Thread (30 messages) 30 messages, 5 authors, 2011-09-05

Re: [PATCH 08/16] ext4: Calculate and verify checksums for inode bitmaps

From: Darrick J. Wong <hidden>
Date: 2011-09-05 22:12:26
Also in: linux-fsdevel, lkml

On Mon, Sep 05, 2011 at 02:45:28PM -0500, James Bottomley wrote:
On Mon, 2011-09-05 at 11:22 -0700, Darrick J. Wong wrote:
quoted
On Fri, Sep 02, 2011 at 03:27:21PM -0600, Andreas Dilger wrote:
quoted
On 2011-09-02, at 1:18 PM, Darrick J. Wong wrote:
quoted
On Wed, Aug 31, 2011 at 10:49:05PM -0600, Andreas Dilger wrote:
quoted
On 2011-08-31, at 6:31 PM, Darrick J. Wong wrote:
quoted
Compute and verify the checksum of the inode bitmap; the checkum is stored in
the block group descriptor.
I would prefer if there was a 16-bit checksum for the (most common)
32-byte group descriptors, and this was extended to a 32-bit checksum
for the (much less common) 64-byte+ group descriptors.  For filesystems
that are newly formatted with the 64bit feature it makes no difference,
but virtually all ext3/4 filesystems have only the smaller group descriptors.

Regardless of whether using half of the crc32c is better or worse than
using crc16 for the bitmap blocks, storing _any_ checksum is better than
storing nothing at all.  I would propose the following:
That's an interesting reframing of the argument that I hadn't considered.
I'd fallen into the idea of needing crc32c because of its bit error
guarantees (all corruptions of odd numbers of bits and all corruptions of
fewer than ...4? bits) that I hadn't quite realized that even if crc16
can't guarantee to find any corruption at all, it still _might_, and that's
better than nothing.

Ok, let's split the 32-bit fields and use crc16 for the case of 32-byte block
group descriptors.
I noticed the crc16 calculation is actually _slower_ than crc32c,
probably because the CPU cannot use 32-bit values when computing the
result, so it has to do a lot of word masking, per your table at
https://ext4.wiki.kernel.org/index.php/Ext4_Metadata_Checksums.
Also, there is the question of whether computing two different
checksums is needlessly complicating the code, or if it is easier
to just compute crc32c all the time and only make the storing of
the high 16 bits conditional.

What I'm suggesting is always computing the crc32c, but for filesystems
that are not formatted with the 64bit option just store the low 16 bits
of the crc32c value into bg_{block,inode}_bitmap_csum_lo.  This is much
better than not computing a checksum here at all.  The only open question
is whether 1/2 of crc32c is substantially worse at detecting errors than
crc16 or not?

What you need to do:
[A] Reproduce the ext4 checksum message from "Also, there is" to "16 bits conditional.".
[B] According to the ext4 checksum message, why is the crc16 calculation slower than crc32c? Answer in one to three sentences.
[C] Extend the ext4 checksum message, starting after its final sentence.

Listed entries:
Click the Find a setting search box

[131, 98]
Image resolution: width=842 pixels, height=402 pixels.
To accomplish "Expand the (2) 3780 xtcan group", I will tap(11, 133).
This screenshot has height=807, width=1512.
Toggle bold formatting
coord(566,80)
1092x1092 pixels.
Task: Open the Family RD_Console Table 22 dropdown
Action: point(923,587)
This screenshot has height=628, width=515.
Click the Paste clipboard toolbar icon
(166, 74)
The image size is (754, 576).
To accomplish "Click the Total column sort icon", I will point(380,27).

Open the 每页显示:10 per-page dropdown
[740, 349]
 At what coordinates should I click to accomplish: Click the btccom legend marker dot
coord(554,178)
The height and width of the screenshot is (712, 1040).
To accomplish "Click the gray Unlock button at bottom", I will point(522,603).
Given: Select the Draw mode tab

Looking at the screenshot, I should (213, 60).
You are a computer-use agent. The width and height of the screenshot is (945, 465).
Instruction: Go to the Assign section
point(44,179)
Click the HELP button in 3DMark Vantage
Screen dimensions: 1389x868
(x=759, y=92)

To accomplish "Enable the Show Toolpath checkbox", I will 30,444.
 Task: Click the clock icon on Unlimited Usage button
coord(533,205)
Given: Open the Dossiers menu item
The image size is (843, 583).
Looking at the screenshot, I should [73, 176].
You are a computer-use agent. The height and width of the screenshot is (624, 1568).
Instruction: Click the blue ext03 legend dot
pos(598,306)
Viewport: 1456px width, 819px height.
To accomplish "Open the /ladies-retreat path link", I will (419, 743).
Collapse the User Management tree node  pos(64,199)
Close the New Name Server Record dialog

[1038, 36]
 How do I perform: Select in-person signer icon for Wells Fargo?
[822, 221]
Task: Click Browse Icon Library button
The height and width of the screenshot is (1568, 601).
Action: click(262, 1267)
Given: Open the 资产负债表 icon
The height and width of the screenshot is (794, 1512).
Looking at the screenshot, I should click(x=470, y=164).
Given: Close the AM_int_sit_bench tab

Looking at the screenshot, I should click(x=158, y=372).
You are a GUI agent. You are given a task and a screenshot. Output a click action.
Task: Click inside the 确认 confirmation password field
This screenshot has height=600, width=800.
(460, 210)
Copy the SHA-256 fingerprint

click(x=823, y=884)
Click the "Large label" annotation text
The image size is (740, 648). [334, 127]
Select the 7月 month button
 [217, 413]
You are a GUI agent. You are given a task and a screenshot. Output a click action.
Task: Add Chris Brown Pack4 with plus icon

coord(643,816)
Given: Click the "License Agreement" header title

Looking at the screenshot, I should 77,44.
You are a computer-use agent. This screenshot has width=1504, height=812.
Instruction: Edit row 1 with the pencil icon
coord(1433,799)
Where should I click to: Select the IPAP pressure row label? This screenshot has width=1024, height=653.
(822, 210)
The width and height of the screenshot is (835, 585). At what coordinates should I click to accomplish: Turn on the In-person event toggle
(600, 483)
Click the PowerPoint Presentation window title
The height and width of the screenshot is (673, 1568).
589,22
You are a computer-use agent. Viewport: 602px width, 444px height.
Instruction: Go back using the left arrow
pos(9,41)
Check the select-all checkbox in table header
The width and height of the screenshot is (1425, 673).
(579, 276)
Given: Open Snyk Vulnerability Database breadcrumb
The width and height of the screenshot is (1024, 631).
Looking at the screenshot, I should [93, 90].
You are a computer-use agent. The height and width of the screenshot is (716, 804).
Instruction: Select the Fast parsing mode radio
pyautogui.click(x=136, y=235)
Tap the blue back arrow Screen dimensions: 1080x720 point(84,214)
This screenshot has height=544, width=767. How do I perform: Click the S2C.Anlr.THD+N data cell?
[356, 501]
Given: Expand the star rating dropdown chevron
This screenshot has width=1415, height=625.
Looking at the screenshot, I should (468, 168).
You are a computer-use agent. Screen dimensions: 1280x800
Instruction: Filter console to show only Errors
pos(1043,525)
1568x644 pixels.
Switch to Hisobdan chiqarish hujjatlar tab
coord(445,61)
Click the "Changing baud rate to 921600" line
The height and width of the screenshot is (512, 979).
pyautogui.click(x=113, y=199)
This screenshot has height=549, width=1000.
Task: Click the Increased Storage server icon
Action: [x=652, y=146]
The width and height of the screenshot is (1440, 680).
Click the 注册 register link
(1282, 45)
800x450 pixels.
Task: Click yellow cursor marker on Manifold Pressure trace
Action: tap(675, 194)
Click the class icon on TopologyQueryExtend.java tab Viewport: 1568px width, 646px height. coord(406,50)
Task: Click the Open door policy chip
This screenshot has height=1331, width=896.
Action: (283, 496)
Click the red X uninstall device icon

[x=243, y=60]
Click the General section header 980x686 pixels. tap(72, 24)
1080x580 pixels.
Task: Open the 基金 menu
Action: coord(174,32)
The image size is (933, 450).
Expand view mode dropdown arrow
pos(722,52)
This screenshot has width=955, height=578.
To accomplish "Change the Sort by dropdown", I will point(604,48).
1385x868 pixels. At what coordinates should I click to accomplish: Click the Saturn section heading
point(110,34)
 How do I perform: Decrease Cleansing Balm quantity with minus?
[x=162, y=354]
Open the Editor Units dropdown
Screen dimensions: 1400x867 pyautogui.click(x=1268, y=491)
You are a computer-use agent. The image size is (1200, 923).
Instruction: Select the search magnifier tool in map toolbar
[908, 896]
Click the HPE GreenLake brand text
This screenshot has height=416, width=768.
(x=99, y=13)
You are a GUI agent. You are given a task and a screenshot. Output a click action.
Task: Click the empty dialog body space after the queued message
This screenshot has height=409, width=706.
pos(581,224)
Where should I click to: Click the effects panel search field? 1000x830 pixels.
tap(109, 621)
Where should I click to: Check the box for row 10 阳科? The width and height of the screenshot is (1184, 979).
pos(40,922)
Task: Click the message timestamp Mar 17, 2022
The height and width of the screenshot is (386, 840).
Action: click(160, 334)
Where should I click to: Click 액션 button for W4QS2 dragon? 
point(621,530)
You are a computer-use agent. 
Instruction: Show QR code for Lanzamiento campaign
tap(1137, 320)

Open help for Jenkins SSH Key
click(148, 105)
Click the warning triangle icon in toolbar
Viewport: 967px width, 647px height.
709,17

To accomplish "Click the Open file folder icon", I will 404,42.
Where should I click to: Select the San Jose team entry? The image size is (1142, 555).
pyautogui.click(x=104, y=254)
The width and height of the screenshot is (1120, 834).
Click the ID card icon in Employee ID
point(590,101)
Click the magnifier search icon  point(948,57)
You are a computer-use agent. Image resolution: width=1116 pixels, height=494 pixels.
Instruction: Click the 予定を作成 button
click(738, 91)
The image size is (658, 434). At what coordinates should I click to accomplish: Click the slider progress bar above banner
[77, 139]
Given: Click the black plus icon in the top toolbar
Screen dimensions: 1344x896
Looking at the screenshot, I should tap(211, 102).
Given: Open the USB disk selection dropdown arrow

Responses per task:
[A]
Also, there is the question of whether computing two different
checksums is needlessly complicating the code, or if it is easier
to just compute crc32c all the time and only make the storing of
the high 16 bits conditional.

[B] The message says this is probably because the CPU cannot use 32-bit values when it computes the crc16 result. As a result, it has to do a lot of word masking.

[C]
All the literature I've read has suggested that crc16 can't guarantee any error
detection capability at all with data buffers longer than 256 bytes.
Um, so in a hashing algorithm that maps f:Z_m -> Z_n you can never
guarantee error detection if m>n because of hash collisions.  All you
can guarantee is that if f(a) != f(b) then a != b, so crc16 wouldn't be
able to *guarantee* error detection in anything over 2 bytes.

All of the rest of the magic in hashing functions goes into making sure
that the collision sets don't include common errors (like bit flipping).
In theory, for the correct polynomial, CRC-16 should be able to detect
single, double and triple bit flip errors in blocks of up to 8191
bytes ... of course, if those aren't your common errors, then this
analysis is useless ...
Sorry, I grossly misspoke.  Of course crc16 can't guarantee the ability to
detect all possible errors in any data block larger than 16 bits.  What I meant
to say is that I wasn't sure what is the maximum number of bit errors that
crc16 polynomials can detect given a message length of 32768+32+128 bits.

In particular, I remember reading on the wikipedia page[1] that for polynomials
with odd numbers of terms (such as ansi crc16), the period for 2-bit errors is
65535 bits as you say; but as I recall, those polynomials also can't detect all
errors involving odd numbers of bit flips.  For polynomials with even numbers
of terms (such as the t10dif one) the period in which it can detect 2-bit
errors is 32767 bits, but on the other hand they can detect odd numbers of
errors.

The people who study error rates on disk hardware at IBM tell me that bit flips
are more common than you'd like, though I was also looking for something that
can tell me if blocks are being written to the wrong places.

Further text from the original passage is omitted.